FELIPE TAU, O Estado de S.Paulo

28 Dezembro 2011 | 03h02

As Marginais do Tietê e do Pinheiros receberão 20 câmeras de segurança da Polícia Militar até junho, média de um equipamento a cada 4,5 quilômetros de via. A medida foi anunciada ontem pelo comandante-geral da PM, coronel Álvaro Batista Camilo, e visa a coibir principalmente crimes contra o patrimônio, os de maior crescimento no Estado e na capital. Entre eles estão o roubo de veículos, que teve alta de 14,9% na cidade de São Paulo, e latrocínio, com 7 casos em novembro - maior número desde julho.

Segundo Camilo, as câmeras são uma resposta a esses e outros tipos de crimes na capital. "Pela experiência, diria que 50% dos latrocínios envolvem roubo de veículos", diz o delegado-geral da Polícia Civil, delegado Marcos Carneiro. Em relação ao latrocínio, há aposta também no novo departamento voltado especialmente para o crime: a 3.ª Delegacia de Polícia de Repressão a Homicídios Múltiplos e Latrocínios.
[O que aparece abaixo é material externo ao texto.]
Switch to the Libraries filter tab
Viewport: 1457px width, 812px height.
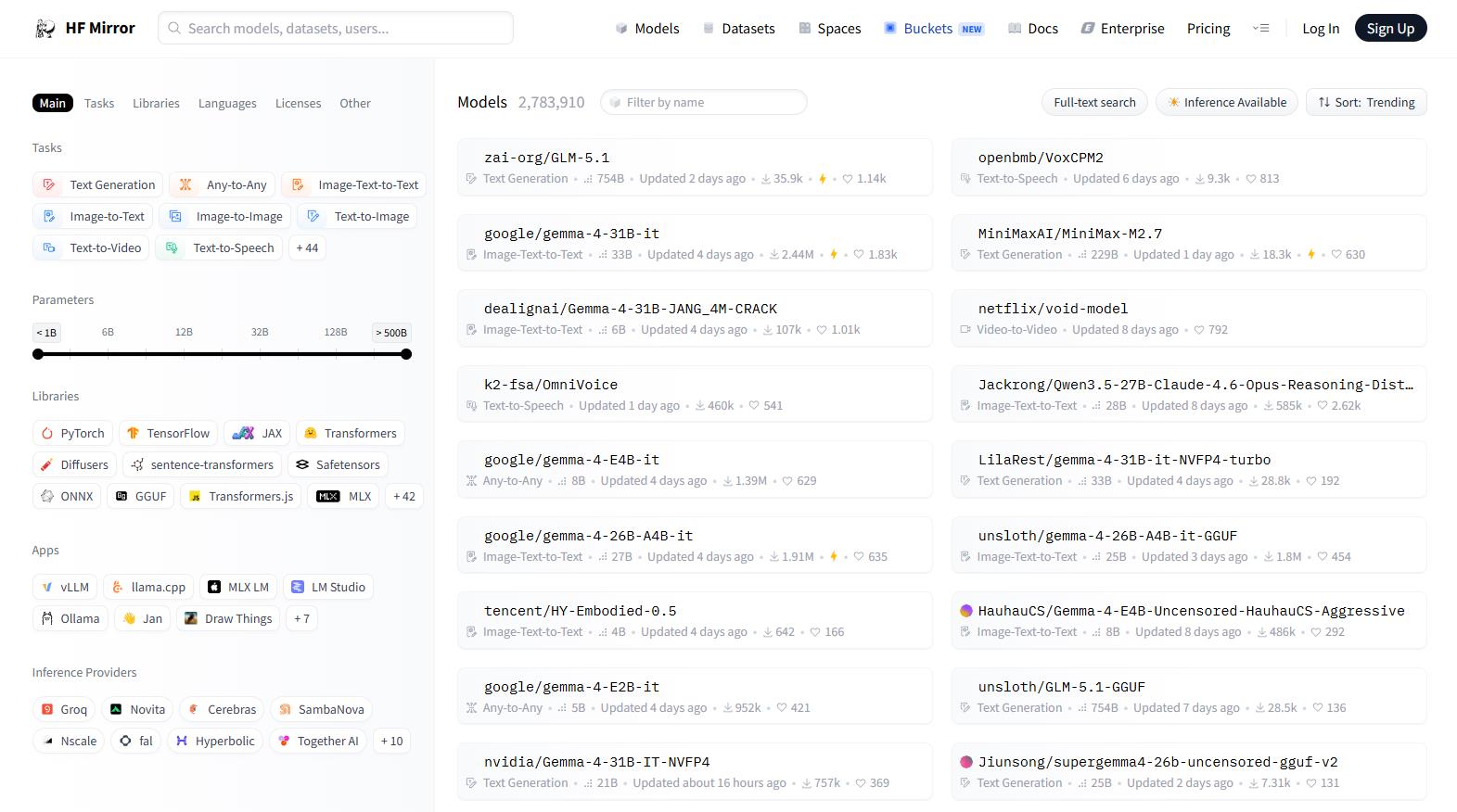coord(156,103)
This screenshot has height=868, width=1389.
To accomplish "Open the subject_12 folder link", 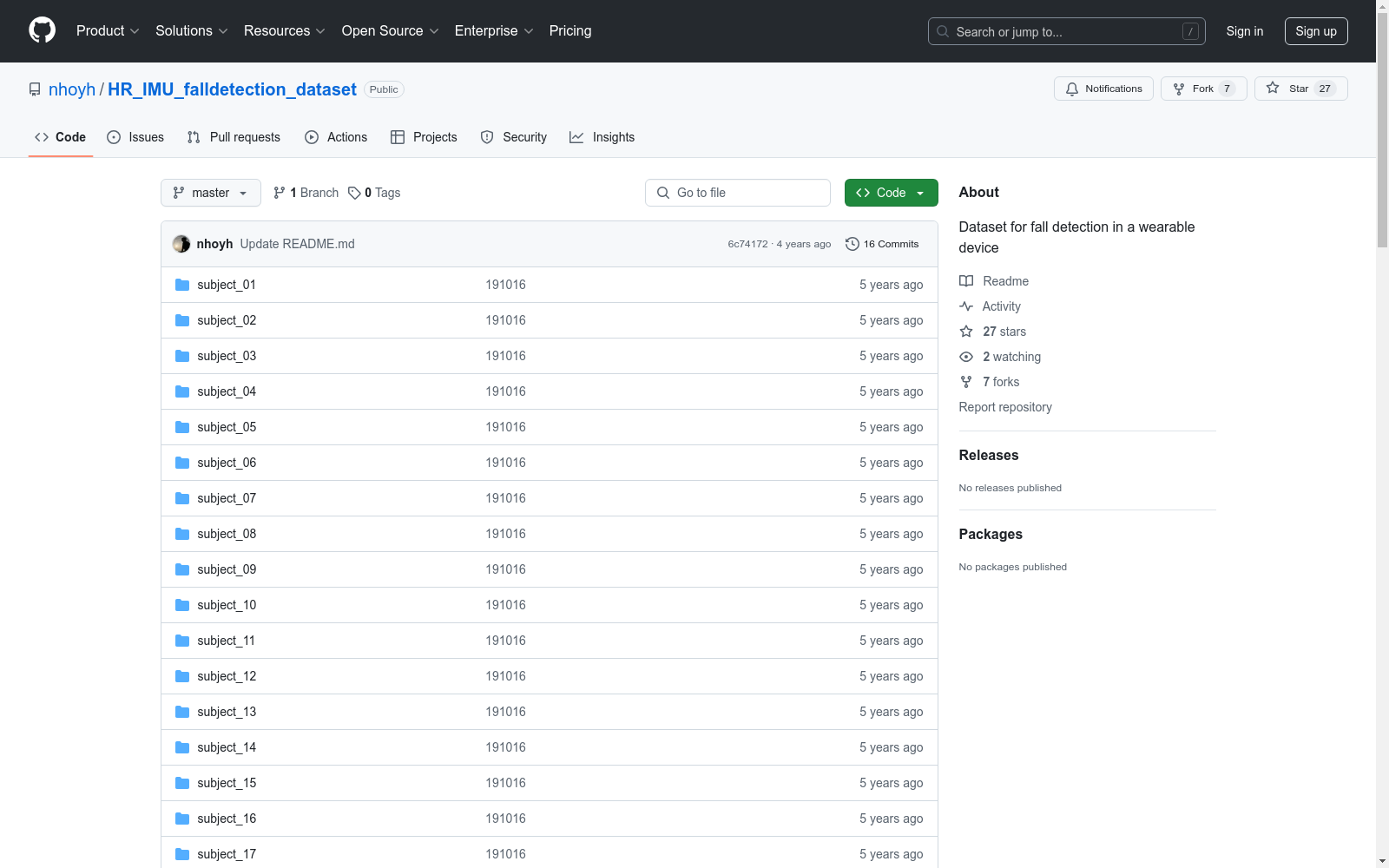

Quanto às câmeras, a ideia é recorrer a elas para rastrear veículos em fuga pelas vias, incluindo aqueles usados para crimes em outras localidades mais afastadas. "O que enfrenta essa criminalidade, além de boa investigação, de descobrir as quadrilhas, é a polícia bem colocada, com sistemas inteligentes na rua", disse o coronel. Apesar da chegada das câmeras, o patrulhamento de 54 pontos das Marginais, iniciado em julho após uma onda de assaltos, será mantido.

As câmeras serão ligadas a uma central de monitoramento 24 horas, a ser construída no Comando de Policiamento de Trânsito (CPTran), e terão as imagens transmitidas também para o Centro de Operações da Polícia Militar (Copom). A central, que atende os chamados do 190, é a responsável por gerenciar as atuais 270 câmeras da PM na cidade. A Polícia Militar também tem acesso a 100 câmeras da Prefeitura, com quem pode compartilhar as novas unidades.

De acordo com o comandante, a análise para a instalação começou neste mês pela inteligência da polícia e deverá ser concluída no próximo mês, para que se inicie o processo de licitação. "O estudo está sendo feito para ver qual seria o melhor posicionamento dessas câmeras, para não ter ângulo morto (com visão prejudicada)", disse Camilo. Dependendo das conclusões, mais câmeras podem ser adicionadas ao projeto.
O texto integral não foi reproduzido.